-- begin DATA FOR THIS TASK --

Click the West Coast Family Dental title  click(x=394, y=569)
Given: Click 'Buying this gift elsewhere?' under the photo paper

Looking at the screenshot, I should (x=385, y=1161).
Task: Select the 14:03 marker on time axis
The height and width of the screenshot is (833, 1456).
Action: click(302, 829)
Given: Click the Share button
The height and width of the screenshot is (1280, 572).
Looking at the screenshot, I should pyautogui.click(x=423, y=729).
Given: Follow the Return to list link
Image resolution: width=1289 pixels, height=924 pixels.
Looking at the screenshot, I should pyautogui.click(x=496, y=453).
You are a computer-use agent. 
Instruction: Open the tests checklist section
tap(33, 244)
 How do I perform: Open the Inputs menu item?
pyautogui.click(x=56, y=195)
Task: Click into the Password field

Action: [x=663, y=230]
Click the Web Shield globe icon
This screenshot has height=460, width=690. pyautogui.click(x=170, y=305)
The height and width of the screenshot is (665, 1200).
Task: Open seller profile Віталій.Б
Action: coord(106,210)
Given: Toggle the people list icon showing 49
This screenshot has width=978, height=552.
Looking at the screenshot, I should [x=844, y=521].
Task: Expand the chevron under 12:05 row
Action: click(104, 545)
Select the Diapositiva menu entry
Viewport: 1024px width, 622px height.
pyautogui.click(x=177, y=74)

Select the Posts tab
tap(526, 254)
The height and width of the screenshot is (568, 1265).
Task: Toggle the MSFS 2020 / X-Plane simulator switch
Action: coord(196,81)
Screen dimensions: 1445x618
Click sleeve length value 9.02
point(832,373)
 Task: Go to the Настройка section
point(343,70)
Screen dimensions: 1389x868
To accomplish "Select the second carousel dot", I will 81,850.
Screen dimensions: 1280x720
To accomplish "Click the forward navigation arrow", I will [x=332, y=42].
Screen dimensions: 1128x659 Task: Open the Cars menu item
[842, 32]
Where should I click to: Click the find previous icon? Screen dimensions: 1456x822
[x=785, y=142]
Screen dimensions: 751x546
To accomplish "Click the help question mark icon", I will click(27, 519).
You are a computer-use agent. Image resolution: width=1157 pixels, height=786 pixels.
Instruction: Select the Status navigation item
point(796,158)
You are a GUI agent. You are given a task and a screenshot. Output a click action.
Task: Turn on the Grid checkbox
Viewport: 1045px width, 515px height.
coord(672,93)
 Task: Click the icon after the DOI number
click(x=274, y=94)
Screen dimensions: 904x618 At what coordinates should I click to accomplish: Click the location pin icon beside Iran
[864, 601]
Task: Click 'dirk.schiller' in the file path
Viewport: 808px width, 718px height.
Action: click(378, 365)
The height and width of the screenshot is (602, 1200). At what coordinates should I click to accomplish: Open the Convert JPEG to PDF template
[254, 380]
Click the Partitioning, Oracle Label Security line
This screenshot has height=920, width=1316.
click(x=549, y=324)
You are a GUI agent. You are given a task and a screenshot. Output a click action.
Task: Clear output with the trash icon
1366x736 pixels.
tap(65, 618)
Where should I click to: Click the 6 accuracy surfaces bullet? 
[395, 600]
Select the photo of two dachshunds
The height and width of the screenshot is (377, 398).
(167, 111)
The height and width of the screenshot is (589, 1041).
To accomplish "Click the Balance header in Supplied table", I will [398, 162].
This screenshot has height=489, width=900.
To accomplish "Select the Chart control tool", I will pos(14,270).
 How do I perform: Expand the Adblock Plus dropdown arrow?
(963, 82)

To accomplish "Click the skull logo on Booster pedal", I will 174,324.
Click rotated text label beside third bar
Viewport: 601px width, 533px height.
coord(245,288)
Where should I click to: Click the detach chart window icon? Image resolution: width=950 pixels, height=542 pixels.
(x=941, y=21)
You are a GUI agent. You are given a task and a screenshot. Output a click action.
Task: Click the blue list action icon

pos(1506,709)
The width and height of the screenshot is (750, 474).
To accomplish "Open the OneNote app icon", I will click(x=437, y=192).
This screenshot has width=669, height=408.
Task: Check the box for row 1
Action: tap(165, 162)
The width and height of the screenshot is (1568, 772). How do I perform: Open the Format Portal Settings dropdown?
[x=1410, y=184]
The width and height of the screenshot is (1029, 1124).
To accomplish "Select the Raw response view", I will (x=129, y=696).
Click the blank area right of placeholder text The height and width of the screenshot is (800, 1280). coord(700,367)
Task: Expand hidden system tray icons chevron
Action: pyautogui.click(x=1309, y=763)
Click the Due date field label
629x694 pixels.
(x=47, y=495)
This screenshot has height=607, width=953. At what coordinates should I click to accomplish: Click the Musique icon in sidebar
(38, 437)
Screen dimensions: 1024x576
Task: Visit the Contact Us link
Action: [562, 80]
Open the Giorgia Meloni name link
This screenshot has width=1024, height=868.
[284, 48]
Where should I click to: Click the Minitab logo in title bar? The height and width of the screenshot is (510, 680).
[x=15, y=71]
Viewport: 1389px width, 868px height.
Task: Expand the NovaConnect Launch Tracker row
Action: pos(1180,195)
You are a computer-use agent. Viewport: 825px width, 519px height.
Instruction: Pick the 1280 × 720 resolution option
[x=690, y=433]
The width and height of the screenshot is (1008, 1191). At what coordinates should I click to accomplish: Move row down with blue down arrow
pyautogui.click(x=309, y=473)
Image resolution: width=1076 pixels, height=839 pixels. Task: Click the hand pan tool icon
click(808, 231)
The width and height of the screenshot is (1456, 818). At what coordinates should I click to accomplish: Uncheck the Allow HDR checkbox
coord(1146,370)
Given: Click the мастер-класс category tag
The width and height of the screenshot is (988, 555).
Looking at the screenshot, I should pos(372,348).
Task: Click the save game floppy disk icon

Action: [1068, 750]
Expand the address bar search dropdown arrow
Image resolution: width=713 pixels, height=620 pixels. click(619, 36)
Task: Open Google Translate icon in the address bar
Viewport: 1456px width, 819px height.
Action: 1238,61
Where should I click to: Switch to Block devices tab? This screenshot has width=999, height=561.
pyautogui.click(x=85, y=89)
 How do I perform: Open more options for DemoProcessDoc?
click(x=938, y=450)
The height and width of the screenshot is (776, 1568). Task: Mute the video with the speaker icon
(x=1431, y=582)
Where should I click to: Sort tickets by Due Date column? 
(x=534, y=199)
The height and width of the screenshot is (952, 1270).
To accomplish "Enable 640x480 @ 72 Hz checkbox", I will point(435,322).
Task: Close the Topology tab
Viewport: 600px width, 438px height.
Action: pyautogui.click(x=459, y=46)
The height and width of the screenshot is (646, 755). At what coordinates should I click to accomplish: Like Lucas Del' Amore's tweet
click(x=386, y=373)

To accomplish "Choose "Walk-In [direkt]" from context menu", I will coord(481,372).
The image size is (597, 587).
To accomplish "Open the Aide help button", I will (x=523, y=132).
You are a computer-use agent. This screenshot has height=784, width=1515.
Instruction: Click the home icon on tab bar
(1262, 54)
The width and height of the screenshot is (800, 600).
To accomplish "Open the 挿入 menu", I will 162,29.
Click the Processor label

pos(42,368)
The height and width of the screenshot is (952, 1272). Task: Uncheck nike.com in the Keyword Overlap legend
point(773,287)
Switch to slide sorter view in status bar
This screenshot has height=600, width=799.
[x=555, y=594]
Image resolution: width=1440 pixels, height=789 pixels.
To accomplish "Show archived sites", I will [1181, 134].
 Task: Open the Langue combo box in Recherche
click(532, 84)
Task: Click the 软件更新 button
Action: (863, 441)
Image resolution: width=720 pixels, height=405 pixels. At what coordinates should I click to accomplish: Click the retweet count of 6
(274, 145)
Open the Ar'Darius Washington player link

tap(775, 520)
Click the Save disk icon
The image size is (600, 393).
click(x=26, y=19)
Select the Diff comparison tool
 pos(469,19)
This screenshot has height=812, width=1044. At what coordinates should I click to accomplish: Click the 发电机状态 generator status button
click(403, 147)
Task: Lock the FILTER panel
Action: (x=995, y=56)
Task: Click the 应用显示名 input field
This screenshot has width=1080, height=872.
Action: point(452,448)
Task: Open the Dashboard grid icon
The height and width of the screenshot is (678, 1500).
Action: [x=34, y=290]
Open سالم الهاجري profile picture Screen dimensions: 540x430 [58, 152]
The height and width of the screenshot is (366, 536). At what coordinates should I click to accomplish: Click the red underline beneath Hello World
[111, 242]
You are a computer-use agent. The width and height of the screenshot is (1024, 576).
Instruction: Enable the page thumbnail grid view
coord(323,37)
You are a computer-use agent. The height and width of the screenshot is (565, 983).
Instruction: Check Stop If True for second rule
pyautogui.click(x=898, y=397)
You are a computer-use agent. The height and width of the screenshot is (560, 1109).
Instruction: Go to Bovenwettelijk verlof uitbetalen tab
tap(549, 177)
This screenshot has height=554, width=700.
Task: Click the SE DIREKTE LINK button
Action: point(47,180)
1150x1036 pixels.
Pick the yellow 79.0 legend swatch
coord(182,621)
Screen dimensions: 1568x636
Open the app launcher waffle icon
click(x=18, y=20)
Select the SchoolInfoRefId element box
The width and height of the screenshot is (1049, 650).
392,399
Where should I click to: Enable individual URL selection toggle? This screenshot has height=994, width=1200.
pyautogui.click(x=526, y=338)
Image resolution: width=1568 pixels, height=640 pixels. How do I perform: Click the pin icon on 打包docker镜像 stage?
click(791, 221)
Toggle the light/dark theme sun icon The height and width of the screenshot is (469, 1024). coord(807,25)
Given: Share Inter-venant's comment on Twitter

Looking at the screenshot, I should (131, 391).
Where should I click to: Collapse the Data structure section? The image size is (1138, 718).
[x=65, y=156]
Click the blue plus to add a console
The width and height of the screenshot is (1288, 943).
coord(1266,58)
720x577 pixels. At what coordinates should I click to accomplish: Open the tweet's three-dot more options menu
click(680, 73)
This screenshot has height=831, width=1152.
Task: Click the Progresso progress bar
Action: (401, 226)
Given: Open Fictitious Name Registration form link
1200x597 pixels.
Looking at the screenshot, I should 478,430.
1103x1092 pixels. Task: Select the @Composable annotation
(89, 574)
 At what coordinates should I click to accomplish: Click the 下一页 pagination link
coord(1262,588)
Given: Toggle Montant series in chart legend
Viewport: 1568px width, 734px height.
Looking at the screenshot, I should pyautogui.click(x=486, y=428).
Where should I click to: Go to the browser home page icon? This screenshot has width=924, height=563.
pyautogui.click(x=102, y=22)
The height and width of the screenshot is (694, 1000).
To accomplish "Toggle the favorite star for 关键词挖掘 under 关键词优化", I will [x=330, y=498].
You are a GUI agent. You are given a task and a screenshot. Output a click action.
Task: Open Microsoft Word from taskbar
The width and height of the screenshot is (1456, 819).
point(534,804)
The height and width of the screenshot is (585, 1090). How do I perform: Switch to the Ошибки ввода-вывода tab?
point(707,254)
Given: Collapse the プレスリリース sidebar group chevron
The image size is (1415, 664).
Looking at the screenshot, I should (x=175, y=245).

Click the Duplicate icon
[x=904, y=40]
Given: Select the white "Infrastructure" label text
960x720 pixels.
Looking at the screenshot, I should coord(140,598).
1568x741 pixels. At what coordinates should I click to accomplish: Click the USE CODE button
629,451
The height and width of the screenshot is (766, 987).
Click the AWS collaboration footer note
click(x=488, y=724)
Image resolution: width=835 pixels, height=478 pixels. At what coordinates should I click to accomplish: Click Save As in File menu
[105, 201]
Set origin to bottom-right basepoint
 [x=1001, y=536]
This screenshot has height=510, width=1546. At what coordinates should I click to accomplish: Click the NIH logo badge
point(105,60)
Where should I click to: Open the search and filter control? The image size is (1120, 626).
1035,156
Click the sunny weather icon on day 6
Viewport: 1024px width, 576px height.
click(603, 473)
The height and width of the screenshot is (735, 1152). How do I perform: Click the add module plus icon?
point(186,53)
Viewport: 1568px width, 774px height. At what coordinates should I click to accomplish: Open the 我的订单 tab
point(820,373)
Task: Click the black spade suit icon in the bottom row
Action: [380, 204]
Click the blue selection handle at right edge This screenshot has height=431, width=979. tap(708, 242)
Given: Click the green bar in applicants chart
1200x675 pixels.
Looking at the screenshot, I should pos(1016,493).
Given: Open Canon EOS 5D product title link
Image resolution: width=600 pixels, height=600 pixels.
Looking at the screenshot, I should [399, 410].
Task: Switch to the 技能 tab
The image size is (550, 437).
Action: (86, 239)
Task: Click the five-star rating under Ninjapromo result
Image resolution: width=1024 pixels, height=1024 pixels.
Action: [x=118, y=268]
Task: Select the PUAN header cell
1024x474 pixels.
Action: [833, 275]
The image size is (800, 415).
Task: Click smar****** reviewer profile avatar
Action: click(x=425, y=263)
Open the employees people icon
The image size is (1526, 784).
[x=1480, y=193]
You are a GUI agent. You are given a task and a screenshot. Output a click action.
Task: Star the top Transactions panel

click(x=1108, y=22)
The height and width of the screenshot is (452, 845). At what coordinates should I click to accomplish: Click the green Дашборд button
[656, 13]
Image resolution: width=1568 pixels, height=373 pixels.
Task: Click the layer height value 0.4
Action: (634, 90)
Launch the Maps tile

-- end DATA FOR THIS TASK --

Copy the records from the line with "The height and width of the screenshot is (366, 536)." to the line with "coord(323,37)", reproducing each line without changes.

The height and width of the screenshot is (366, 536). At what coordinates should I click to accomplish: Click the red underline beneath Hello World
[111, 242]
You are a computer-use agent. The width and height of the screenshot is (1024, 576).
Instruction: Enable the page thumbnail grid view
coord(323,37)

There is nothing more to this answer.